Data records
□ □ □ □
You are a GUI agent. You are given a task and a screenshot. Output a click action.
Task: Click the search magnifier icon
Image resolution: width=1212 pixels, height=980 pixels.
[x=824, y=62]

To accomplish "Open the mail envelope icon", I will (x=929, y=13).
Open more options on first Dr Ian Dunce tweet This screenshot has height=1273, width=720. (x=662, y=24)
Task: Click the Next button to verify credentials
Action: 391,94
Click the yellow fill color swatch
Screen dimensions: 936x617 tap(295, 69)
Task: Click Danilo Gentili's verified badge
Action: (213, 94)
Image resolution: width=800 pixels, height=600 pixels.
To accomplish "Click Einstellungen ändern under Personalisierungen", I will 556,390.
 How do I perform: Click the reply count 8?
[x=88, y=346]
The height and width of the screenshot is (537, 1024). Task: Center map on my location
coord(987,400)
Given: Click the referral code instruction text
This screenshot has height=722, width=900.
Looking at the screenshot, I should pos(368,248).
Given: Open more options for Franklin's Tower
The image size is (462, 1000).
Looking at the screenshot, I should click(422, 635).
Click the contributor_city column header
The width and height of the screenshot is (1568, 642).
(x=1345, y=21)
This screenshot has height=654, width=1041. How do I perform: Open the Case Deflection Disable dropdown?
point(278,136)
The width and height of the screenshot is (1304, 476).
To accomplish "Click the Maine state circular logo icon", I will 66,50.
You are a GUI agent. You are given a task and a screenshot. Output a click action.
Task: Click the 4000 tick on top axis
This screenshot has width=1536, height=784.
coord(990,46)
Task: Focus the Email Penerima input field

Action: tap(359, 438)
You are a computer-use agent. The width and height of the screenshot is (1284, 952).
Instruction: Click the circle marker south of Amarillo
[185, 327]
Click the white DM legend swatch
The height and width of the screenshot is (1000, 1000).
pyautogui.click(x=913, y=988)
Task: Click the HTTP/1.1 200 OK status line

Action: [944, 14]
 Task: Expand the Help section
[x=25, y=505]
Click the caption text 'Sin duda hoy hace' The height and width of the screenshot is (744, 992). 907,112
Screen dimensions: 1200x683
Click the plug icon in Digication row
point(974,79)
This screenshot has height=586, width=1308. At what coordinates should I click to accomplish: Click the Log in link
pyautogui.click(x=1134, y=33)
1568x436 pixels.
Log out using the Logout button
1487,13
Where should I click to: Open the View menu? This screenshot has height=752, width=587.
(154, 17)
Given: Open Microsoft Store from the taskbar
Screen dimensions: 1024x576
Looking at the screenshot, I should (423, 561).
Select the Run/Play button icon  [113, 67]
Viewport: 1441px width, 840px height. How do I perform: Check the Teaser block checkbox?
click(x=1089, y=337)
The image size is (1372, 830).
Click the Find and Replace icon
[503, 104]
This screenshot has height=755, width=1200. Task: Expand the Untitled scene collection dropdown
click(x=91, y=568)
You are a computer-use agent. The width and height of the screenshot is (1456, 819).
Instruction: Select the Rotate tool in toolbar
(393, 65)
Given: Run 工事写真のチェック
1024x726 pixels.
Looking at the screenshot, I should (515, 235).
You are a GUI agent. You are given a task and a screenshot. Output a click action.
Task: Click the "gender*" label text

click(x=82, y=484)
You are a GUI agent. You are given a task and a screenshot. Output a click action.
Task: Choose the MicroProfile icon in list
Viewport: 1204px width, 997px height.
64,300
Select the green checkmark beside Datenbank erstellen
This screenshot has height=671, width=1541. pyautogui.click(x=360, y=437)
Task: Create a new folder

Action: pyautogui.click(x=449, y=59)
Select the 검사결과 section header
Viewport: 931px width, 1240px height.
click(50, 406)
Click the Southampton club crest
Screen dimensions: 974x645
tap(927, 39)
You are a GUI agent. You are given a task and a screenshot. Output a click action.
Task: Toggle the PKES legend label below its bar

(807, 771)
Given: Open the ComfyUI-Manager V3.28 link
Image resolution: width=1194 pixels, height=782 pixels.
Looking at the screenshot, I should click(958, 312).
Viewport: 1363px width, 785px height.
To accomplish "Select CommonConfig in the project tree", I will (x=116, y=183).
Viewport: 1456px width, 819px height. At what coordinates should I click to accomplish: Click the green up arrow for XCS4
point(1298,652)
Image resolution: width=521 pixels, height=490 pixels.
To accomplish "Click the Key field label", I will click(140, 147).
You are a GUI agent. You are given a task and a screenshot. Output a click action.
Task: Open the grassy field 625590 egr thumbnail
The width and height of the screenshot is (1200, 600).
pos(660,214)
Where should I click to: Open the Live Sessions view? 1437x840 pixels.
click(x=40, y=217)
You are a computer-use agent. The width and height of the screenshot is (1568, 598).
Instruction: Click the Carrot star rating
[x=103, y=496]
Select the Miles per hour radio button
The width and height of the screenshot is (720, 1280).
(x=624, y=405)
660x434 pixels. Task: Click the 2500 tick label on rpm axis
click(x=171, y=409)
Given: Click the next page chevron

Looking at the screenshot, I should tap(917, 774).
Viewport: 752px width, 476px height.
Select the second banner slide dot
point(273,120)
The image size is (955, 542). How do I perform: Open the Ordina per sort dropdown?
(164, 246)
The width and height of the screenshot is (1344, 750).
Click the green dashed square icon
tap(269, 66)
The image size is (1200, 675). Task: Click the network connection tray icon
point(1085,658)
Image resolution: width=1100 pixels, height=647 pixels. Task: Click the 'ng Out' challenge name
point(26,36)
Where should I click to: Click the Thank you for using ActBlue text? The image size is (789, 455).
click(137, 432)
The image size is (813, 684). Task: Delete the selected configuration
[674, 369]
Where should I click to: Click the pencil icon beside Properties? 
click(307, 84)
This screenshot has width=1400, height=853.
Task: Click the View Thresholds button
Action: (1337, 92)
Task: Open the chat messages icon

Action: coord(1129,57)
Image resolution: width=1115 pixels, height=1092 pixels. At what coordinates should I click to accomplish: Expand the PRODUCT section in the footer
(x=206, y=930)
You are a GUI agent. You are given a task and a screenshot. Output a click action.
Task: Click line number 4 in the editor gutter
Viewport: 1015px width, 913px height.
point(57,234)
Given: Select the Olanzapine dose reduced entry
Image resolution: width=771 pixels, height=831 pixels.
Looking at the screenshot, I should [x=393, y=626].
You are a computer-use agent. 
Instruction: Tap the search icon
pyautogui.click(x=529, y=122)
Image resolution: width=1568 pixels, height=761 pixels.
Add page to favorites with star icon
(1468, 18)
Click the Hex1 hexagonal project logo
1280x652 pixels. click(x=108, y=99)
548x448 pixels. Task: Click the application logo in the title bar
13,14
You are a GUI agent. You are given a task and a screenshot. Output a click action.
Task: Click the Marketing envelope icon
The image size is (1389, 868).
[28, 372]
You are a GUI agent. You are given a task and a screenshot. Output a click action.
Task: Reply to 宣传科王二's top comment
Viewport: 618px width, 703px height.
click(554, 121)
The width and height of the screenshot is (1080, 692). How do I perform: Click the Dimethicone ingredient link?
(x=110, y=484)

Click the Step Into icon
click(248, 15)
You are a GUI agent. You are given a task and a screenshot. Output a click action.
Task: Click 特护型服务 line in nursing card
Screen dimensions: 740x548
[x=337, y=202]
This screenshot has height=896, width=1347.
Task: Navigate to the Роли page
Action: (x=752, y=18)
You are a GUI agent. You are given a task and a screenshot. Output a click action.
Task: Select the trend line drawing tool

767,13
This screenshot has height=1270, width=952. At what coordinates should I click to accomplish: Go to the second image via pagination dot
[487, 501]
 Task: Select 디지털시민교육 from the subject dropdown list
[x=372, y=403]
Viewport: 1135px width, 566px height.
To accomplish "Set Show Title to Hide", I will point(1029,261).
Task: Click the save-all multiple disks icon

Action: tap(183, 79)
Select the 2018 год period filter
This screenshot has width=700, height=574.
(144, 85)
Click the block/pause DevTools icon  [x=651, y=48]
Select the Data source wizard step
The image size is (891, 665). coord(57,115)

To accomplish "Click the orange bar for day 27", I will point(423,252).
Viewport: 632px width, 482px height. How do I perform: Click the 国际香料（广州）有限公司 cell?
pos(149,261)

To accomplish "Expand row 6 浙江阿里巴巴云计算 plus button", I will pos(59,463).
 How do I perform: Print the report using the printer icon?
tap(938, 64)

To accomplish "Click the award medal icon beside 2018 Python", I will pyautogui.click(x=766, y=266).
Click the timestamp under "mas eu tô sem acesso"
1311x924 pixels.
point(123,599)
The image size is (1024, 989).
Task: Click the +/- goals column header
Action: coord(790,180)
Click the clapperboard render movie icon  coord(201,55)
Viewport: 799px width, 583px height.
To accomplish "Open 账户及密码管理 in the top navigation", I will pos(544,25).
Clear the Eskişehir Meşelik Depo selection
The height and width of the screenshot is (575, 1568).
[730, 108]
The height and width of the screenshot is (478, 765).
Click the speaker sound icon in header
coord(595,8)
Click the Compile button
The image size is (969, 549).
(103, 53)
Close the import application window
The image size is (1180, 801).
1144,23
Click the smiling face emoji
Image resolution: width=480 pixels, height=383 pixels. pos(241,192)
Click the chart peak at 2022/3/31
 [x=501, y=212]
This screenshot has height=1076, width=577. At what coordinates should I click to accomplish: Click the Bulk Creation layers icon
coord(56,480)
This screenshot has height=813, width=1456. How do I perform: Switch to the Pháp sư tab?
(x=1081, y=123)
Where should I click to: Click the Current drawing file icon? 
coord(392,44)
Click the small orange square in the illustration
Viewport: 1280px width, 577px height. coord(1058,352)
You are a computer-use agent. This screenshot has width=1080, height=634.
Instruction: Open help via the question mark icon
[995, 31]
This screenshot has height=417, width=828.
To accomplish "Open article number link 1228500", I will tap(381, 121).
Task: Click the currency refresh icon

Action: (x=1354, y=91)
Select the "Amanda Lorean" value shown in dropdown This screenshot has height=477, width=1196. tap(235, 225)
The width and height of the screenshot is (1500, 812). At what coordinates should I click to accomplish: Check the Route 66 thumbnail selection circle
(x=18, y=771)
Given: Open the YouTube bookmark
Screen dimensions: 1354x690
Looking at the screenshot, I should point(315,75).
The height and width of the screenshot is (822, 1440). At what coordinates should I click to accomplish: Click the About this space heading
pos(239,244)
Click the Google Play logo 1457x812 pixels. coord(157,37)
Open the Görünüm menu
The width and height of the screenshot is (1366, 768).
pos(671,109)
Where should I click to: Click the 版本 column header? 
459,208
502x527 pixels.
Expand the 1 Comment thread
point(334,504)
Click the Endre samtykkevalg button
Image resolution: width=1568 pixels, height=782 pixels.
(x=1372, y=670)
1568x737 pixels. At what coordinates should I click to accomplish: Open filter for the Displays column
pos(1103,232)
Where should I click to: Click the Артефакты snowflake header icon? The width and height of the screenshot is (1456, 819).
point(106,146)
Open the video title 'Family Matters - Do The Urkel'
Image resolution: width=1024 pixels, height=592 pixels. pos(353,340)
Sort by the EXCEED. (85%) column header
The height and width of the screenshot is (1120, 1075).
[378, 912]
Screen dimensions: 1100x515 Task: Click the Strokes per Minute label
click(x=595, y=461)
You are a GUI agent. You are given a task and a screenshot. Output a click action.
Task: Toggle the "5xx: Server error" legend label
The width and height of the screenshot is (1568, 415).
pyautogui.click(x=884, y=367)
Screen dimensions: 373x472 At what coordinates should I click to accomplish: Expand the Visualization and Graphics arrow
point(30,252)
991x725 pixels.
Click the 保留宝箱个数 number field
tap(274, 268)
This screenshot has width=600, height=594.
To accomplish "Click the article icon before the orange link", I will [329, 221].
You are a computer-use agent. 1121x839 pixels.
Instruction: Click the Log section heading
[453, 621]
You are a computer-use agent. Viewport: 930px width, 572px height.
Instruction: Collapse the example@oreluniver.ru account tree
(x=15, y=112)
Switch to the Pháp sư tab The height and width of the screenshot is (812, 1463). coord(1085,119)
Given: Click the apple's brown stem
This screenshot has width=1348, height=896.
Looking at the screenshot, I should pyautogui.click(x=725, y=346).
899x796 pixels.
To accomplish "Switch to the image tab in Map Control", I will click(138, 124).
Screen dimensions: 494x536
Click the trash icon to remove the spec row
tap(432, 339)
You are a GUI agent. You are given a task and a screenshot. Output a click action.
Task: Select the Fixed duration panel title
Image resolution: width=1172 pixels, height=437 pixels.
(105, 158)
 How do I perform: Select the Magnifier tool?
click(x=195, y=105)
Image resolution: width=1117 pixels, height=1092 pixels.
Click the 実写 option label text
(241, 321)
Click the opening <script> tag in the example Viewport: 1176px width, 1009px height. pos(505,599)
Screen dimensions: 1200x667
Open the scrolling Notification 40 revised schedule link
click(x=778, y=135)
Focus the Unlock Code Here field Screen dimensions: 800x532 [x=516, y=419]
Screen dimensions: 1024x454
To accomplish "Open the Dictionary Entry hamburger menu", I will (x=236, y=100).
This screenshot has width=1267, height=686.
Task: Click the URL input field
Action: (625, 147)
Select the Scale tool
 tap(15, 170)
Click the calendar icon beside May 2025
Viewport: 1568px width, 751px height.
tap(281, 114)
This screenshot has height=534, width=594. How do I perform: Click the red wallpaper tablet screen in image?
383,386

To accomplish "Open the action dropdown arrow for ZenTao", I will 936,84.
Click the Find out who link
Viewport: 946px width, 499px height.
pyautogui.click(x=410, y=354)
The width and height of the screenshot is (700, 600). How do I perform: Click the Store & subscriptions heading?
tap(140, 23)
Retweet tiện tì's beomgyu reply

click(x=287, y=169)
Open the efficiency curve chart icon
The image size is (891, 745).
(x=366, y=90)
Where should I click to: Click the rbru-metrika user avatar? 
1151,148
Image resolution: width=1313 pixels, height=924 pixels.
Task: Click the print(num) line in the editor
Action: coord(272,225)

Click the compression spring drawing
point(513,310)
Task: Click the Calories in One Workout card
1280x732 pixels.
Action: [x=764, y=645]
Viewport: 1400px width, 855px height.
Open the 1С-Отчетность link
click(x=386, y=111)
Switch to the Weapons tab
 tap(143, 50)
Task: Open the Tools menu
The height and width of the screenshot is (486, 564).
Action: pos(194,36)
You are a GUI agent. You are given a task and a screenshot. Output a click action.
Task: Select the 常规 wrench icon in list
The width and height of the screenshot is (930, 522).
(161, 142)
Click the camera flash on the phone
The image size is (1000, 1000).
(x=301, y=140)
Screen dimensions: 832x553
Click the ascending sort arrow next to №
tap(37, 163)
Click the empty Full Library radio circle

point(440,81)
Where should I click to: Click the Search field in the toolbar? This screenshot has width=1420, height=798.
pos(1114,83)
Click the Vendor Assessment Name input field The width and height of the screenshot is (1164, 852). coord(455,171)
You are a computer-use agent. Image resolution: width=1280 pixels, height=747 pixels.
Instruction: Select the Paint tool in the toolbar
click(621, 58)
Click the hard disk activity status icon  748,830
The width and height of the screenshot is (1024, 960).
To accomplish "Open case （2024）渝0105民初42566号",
□ □ □ □
▶ _What you need to do_
Retype the entries above exactly, but only from the line containing "Select the 검사결과 section header" through the line containing "is (1568, 598).", both included.

▶ _Output_
Select the 검사결과 section header
Viewport: 931px width, 1240px height.
click(50, 406)
Click the Southampton club crest
Screen dimensions: 974x645
tap(927, 39)
You are a GUI agent. You are given a task and a screenshot. Output a click action.
Task: Toggle the PKES legend label below its bar

(807, 771)
Given: Open the ComfyUI-Manager V3.28 link
Image resolution: width=1194 pixels, height=782 pixels.
Looking at the screenshot, I should click(958, 312).
Viewport: 1363px width, 785px height.
To accomplish "Select CommonConfig in the project tree", I will (x=116, y=183).
Viewport: 1456px width, 819px height. At what coordinates should I click to accomplish: Click the green up arrow for XCS4
point(1298,652)
Image resolution: width=521 pixels, height=490 pixels.
To accomplish "Click the Key field label", I will click(140, 147).
You are a GUI agent. You are given a task and a screenshot. Output a click action.
Task: Open the grassy field 625590 egr thumbnail
The width and height of the screenshot is (1200, 600).
pos(660,214)
Where should I click to: Open the Live Sessions view? 1437x840 pixels.
click(x=40, y=217)
You are a computer-use agent. The width and height of the screenshot is (1568, 598).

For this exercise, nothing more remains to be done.